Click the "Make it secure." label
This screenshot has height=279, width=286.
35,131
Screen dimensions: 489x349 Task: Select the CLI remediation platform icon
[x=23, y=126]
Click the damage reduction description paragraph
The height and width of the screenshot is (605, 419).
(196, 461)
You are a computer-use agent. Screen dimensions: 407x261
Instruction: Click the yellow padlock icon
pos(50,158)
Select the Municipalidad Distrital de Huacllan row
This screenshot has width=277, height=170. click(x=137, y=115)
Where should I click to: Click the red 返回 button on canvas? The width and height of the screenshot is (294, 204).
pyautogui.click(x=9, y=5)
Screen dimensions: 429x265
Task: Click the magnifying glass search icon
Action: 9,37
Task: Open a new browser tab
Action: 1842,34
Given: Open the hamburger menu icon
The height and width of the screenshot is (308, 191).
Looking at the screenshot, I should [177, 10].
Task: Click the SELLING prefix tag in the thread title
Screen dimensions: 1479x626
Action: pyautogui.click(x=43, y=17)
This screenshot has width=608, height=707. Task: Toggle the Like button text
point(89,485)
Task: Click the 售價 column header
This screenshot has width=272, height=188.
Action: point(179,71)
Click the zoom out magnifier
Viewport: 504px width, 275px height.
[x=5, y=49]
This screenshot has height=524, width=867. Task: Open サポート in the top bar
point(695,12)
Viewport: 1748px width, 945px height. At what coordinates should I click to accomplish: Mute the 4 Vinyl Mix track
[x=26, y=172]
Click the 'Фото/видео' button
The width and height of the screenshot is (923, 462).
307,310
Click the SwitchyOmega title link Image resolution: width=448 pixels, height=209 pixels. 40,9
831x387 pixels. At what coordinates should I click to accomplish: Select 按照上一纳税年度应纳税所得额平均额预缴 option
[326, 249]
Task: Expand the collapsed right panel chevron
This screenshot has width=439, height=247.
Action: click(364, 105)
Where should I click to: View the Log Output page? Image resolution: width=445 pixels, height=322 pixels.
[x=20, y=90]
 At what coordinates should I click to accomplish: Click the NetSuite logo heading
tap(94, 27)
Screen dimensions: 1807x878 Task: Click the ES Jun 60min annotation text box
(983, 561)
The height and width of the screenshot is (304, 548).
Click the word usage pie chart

# [What to do]
In the records above, locate the lines holding the word "title". Copy each of them.

# [Output]
Task: Click the SELLING prefix tag in the thread title
Click the SwitchyOmega title link Image resolution: width=448 pixels, height=209 pixels. 40,9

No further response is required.